Ubah baris-baris di bawah menjadi daftar JSON berisi string, satu string untuk setiap baris dan tanpa baris kosong. Mulai dari baris pertama, berhenti setelah baris yang memuat "(127, 685).", dan jangan masukkan gambarnya.

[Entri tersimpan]
────────────────────────────────────────
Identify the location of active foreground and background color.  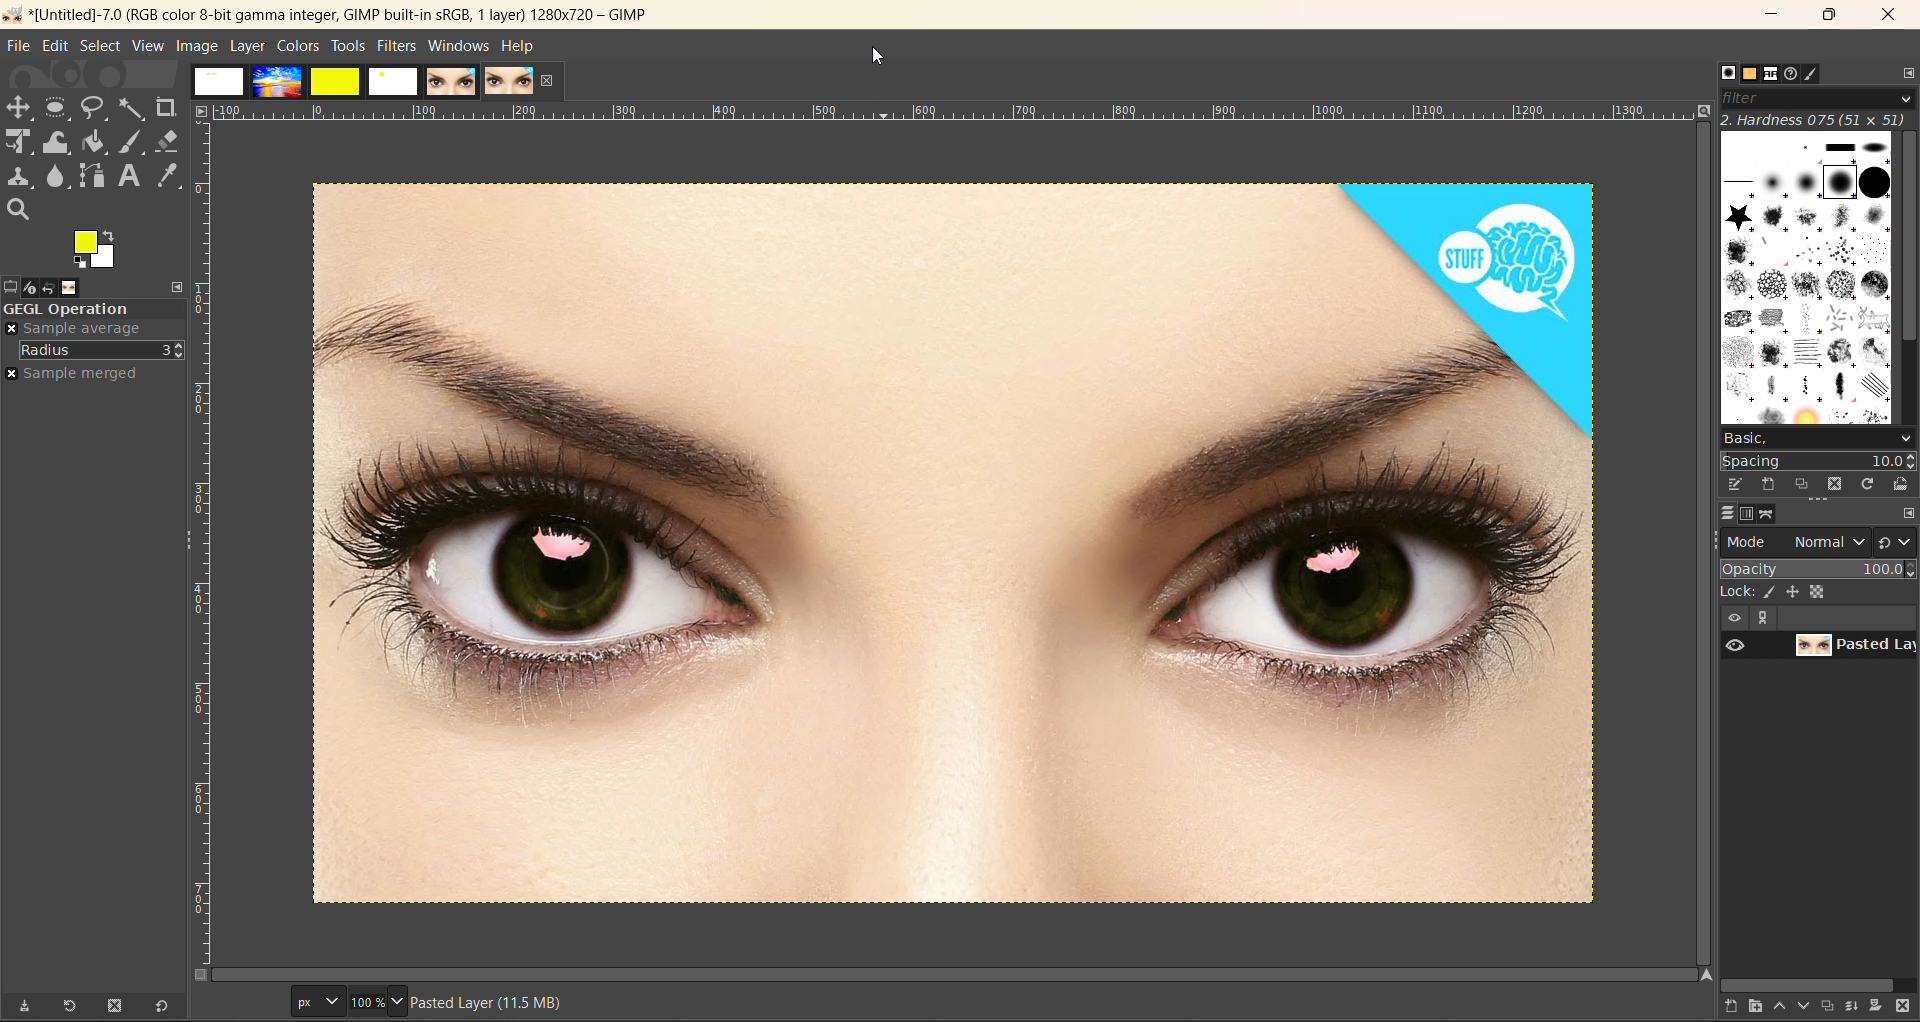
(97, 249).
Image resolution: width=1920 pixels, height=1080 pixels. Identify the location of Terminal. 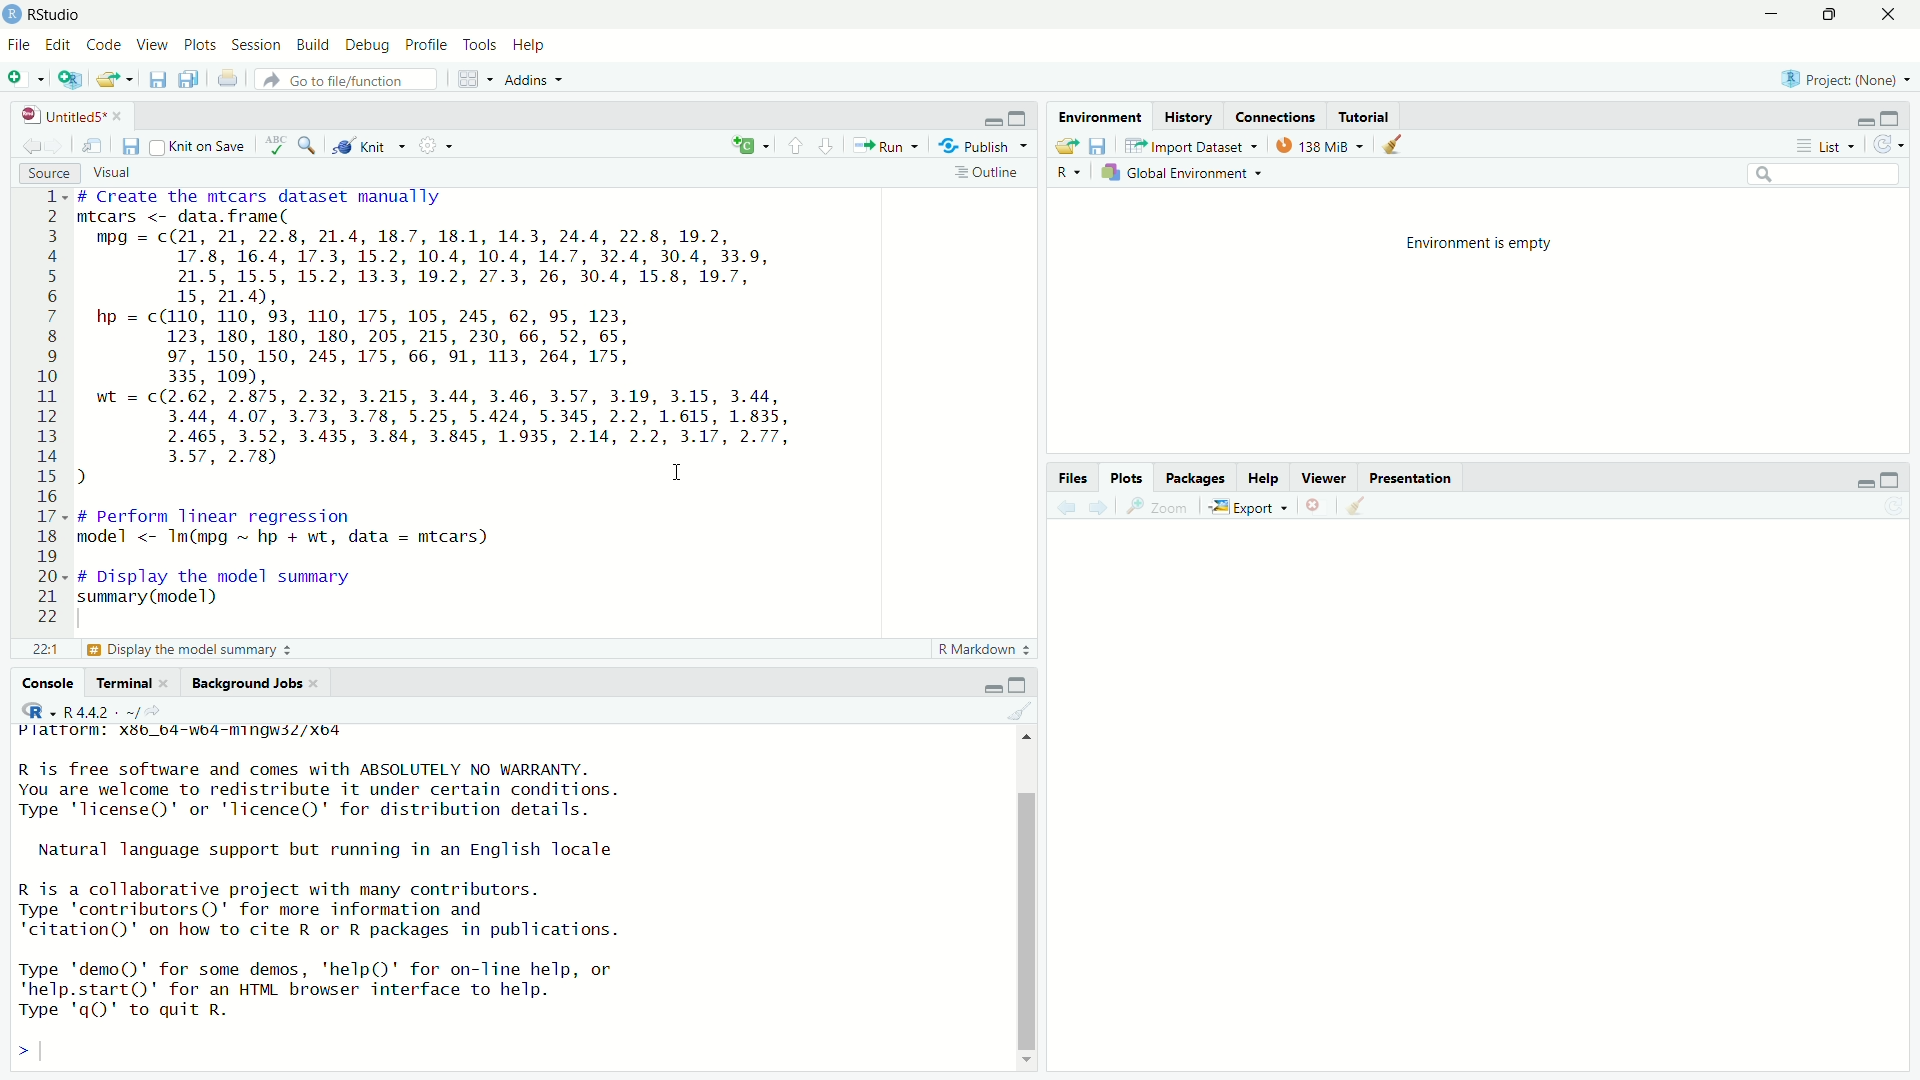
(127, 685).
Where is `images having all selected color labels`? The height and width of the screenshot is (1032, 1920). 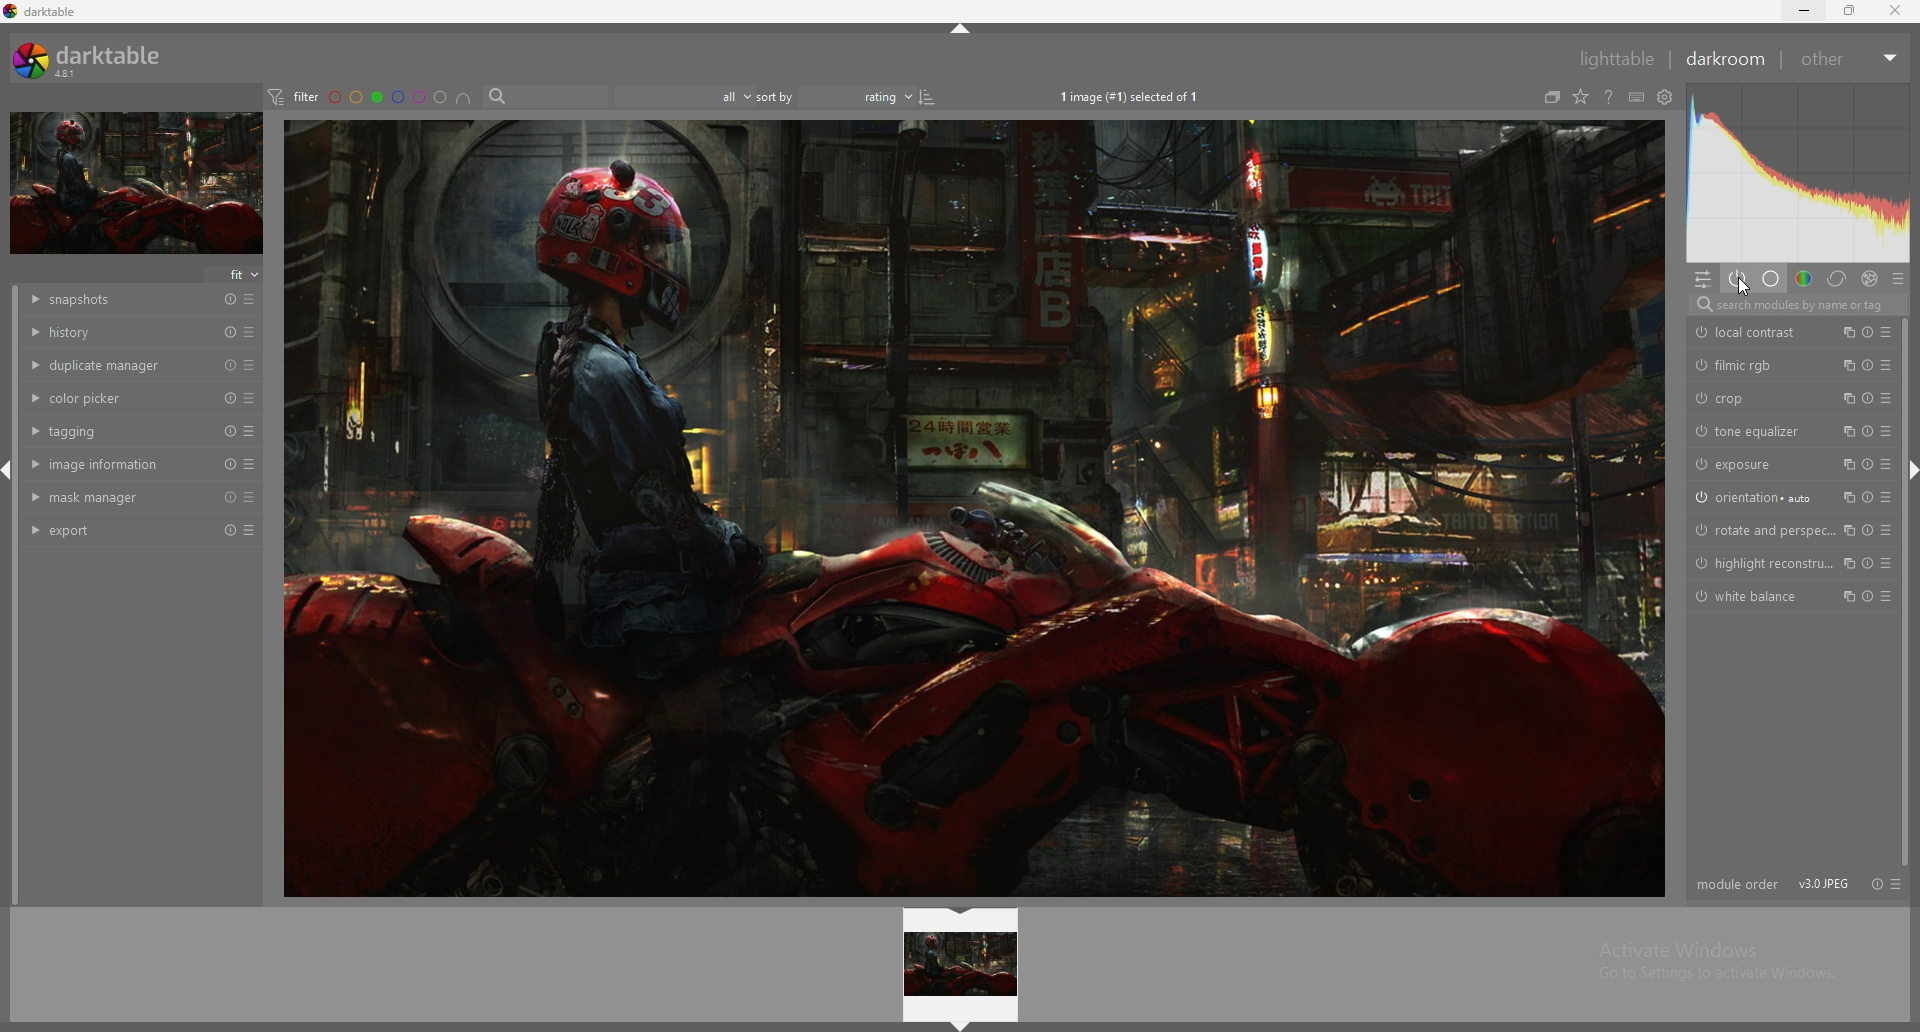 images having all selected color labels is located at coordinates (463, 97).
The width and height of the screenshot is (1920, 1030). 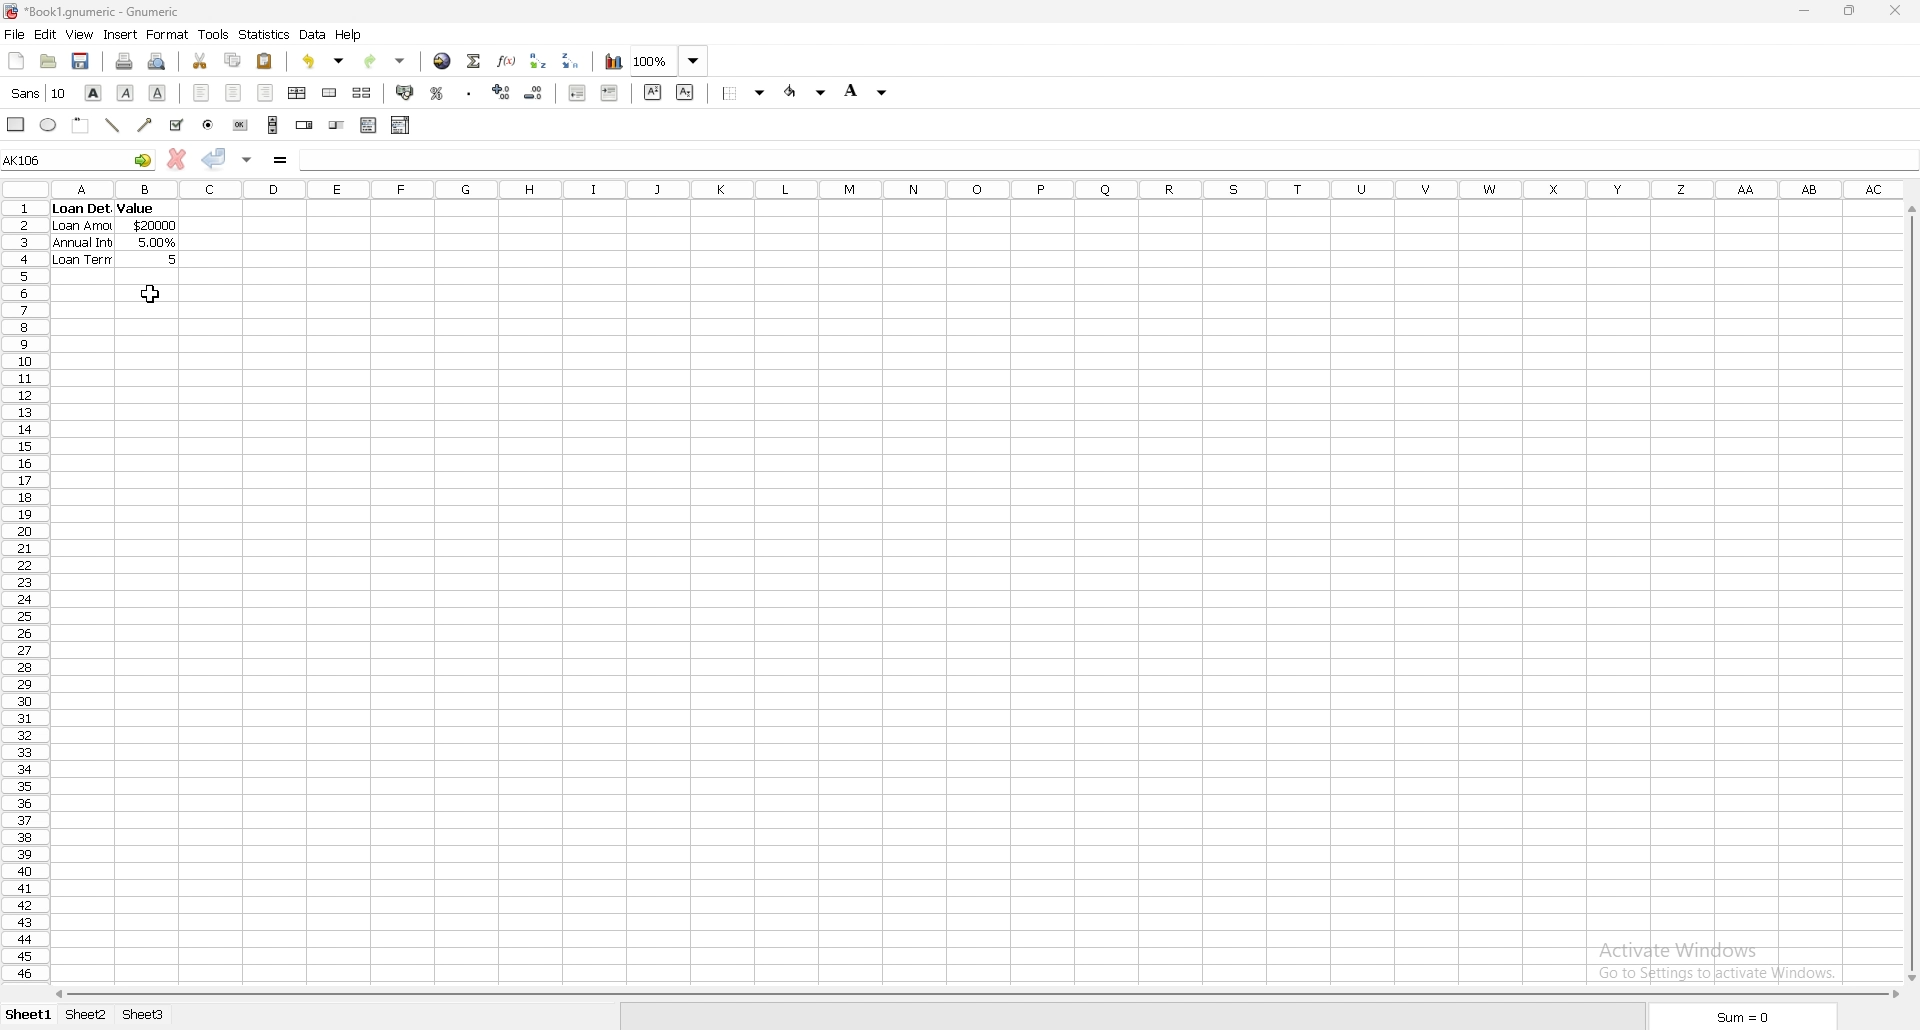 What do you see at coordinates (147, 125) in the screenshot?
I see `arrowed line` at bounding box center [147, 125].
────────────────────────────────────────
* Penyelesaian Soal
[
  "Identify the location of active foreground and background color.  ",
  "(97, 249).",
  "Image resolution: width=1920 pixels, height=1080 pixels. Identify the location of Terminal. ",
  "(127, 685)."
]